The problem:
Make an exact copy of every record that follows.

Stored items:
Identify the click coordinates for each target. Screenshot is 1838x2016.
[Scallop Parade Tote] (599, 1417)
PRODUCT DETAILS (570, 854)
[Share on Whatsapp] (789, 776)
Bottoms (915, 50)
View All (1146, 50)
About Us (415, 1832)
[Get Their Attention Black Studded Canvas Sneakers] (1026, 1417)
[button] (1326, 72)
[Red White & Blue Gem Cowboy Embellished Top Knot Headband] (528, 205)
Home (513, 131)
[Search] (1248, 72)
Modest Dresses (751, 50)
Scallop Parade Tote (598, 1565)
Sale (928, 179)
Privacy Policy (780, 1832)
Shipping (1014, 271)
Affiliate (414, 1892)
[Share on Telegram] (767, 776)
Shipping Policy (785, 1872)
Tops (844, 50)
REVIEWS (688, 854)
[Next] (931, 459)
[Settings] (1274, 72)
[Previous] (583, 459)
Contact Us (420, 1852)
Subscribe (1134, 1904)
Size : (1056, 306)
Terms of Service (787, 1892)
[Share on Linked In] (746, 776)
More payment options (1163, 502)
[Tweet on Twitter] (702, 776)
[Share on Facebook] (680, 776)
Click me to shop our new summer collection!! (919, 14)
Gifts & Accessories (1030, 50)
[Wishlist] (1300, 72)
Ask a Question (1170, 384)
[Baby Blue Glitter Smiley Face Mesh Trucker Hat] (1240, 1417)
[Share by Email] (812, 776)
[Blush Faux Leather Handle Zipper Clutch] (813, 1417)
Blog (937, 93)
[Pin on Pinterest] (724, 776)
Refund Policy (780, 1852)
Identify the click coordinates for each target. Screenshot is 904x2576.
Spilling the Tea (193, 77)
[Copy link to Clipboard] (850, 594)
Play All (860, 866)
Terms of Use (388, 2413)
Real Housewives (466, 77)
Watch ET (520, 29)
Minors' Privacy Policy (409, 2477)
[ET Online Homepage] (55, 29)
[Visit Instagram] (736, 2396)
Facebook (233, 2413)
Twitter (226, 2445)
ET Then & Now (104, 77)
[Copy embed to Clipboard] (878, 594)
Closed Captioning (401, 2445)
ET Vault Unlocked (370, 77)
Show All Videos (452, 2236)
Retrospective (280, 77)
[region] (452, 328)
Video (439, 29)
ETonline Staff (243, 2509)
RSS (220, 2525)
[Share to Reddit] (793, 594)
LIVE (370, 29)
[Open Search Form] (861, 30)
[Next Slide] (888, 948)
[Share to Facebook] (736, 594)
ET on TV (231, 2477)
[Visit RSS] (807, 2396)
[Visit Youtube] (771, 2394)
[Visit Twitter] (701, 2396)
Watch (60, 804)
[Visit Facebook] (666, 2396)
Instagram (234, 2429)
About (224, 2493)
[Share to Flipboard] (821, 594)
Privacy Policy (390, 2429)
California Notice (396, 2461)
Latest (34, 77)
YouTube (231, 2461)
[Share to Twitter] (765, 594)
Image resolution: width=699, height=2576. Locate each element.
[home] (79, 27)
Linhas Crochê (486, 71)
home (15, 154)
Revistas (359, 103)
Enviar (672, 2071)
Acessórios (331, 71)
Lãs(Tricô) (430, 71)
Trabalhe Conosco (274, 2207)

Solution to this exercise:
Identify the click coordinates for each target. Screenshot is 1838x2016.
[Scallop Parade Tote] (599, 1417)
PRODUCT DETAILS (570, 854)
[Share on Whatsapp] (789, 776)
Bottoms (915, 50)
View All (1146, 50)
About Us (415, 1832)
[Get Their Attention Black Studded Canvas Sneakers] (1026, 1417)
[button] (1326, 72)
[Red White & Blue Gem Cowboy Embellished Top Knot Headband] (528, 205)
Home (513, 131)
[Search] (1248, 72)
Modest Dresses (751, 50)
Scallop Parade Tote (598, 1565)
Sale (928, 179)
Privacy Policy (780, 1832)
Shipping (1014, 271)
Affiliate (414, 1892)
[Share on Telegram] (767, 776)
Shipping Policy (785, 1872)
Tops (844, 50)
REVIEWS (688, 854)
[Next] (931, 459)
[Settings] (1274, 72)
[Previous] (583, 459)
Contact Us (420, 1852)
Subscribe (1134, 1904)
Size : (1056, 306)
Terms of Service (787, 1892)
[Share on Linked In] (746, 776)
More payment options (1163, 502)
[Tweet on Twitter] (702, 776)
[Share on Facebook] (680, 776)
Click me to shop our new summer collection!! (919, 14)
Gifts & Accessories (1030, 50)
[Wishlist] (1300, 72)
Ask a Question (1170, 384)
[Baby Blue Glitter Smiley Face Mesh Trucker Hat] (1240, 1417)
[Share by Email] (812, 776)
[Blush Faux Leather Handle Zipper Clutch] (813, 1417)
Blog (937, 93)
[Pin on Pinterest] (724, 776)
Refund Policy (780, 1852)
Identify the click coordinates for each target. Screenshot is 904x2576.
Spilling the Tea (193, 77)
[Copy link to Clipboard] (850, 594)
Play All (860, 866)
Terms of Use (388, 2413)
Real Housewives (466, 77)
Watch ET (520, 29)
Minors' Privacy Policy (409, 2477)
[ET Online Homepage] (55, 29)
[Visit Instagram] (736, 2396)
Facebook (233, 2413)
Twitter (226, 2445)
ET Then & Now (104, 77)
[Copy embed to Clipboard] (878, 594)
Closed Captioning (401, 2445)
ET Vault Unlocked (370, 77)
Show All Videos (452, 2236)
Retrospective (280, 77)
[region] (452, 328)
Video (439, 29)
ETonline Staff (243, 2509)
RSS (220, 2525)
[Share to Reddit] (793, 594)
LIVE (370, 29)
[Open Search Form] (861, 30)
[Next Slide] (888, 948)
[Share to Facebook] (736, 594)
ET on TV (231, 2477)
[Visit RSS] (807, 2396)
[Visit Youtube] (771, 2394)
[Visit Twitter] (701, 2396)
Watch (60, 804)
[Visit Facebook] (666, 2396)
Instagram (234, 2429)
About (224, 2493)
[Share to Flipboard] (821, 594)
Privacy Policy (390, 2429)
California Notice (396, 2461)
Latest (34, 77)
YouTube (231, 2461)
[Share to Twitter] (765, 594)
Image resolution: width=699, height=2576. Locate each element.
[home] (79, 27)
Linhas Crochê (486, 71)
home (15, 154)
Revistas (359, 103)
Enviar (672, 2071)
Acessórios (331, 71)
Lãs(Tricô) (430, 71)
Trabalhe Conosco (274, 2207)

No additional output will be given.